Part of my job as a data journalist at The Times and The Sunday Times is combining data sets. The latest release of some government statistics might not be interesting in itself, but compare it to the same data for the past six months or five years and a surprising rise or fall might jump out and make a compelling story.
My usual approach to these problems is to write a script in R to scrape the relevant page for download links (using the
rvest package), download all the data, read it (using the
readxl package), clean it, and save it in a more usable format. But what happens when the only available version is the latest one?
This happens surprisingly often. Tools like the Internet Archive’s Wayback Machine and the Government Web Archive will sometimes have captured older versions, but coverage tends to be patchy. What’s needed is a program to download the data at regular intervals and store it.
Until recently I handled this task using shell scripts triggered by
cron is a Unix tool which allows you to specify a list of commands, with instructions on when and how often they should be run. I wrote a few scripts to extract links from pages on the government website and download the files, adding timestamps to the file names, and set these to run every hour, day, week or month. The scripts lived on a ‘free tier’ Amazon EC2 server which I checked in on occasionally via SSH.

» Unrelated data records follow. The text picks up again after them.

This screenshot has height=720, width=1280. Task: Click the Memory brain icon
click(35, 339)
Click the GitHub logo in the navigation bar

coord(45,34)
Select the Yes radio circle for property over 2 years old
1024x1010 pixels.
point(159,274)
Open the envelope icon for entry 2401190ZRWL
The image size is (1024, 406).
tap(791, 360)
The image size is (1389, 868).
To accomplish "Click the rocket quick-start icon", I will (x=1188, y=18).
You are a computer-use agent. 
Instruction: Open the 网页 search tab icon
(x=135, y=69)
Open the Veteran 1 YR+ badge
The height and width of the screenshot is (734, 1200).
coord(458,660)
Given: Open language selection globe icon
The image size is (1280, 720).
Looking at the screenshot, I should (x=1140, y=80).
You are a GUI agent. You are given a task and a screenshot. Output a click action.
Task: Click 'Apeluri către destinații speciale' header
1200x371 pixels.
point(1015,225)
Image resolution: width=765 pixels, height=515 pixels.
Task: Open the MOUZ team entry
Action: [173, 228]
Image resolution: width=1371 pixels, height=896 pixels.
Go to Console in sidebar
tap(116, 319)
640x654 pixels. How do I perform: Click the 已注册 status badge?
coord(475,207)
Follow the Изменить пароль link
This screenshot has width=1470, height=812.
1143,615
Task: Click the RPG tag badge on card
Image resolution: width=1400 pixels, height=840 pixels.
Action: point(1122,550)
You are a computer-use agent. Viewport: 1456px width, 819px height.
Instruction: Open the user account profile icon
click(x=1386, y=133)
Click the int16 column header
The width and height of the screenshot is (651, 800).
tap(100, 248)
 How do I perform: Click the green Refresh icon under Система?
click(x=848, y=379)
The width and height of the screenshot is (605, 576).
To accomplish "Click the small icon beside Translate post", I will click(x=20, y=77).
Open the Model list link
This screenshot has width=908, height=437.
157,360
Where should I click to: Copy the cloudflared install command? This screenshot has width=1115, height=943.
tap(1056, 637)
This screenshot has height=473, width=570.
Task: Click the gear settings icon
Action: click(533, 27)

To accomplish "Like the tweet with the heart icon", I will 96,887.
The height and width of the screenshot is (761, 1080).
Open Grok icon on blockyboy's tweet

This was all well and good until the server ran out of hard drive space: checking in on it recently, I found that I’d failed to capture weeks’ worth of data. The short-term solution was to allocate more storage, but the whole system had been annoying me for a while — storing dates and times in file names felt messy and transferring data to my laptop using
scp each time I wanted to do some analysis was a pain.
One of the downsides of Lambda functions is that they require a lot of configuration. The function’s code has to be packaged as a zip file and uploaded to AWS and any S3 buckets used for storage have to be manually connected to the function, with the appropriate permissions set. All this is done through the AWS web interface, which can be… less than intuitive.
To mitigate this, my colleague Chris recommended the Serverless framework. Serverless is a tool which bundles together many of the complexities of Lambda functions (and similar services from other cloud providers like Microsoft), allowing developers to configure, test and deploy functions using a configuration file and a set of simple commands.
All the settings are stored in a Yaml file called
serverless.yml. For my simple scripts, this runs to about 30 lines and does little more than specify an S3 bucket for storage, grant the appropriate permissions and list the name of each function, with a schedule for how often it should be triggered — this can be done in the familiar
cron syntax. The functions themselves are Python scripts of about ten lines each.
Re-writing my shell scripts as Python functions took less than half an hour and I spent another hour or so familiarising myself with the configuration syntax — I then deployed the functions directly to our corporate AWS account with a simple
serverless deploy. When the resulting data flows into S3 it’s automatically versioned and I can access it easily through Amazon’s API, downloading all versions of a given file or selecting only those that I need.
For my next trick, I plan to write a new set of functions to process the data and transfer it to a database — each time a new Excel file enters my S3 bucket, the script will read it, compare it to existing data and insert any new records into either a relational or a document database. But that’s work for another day!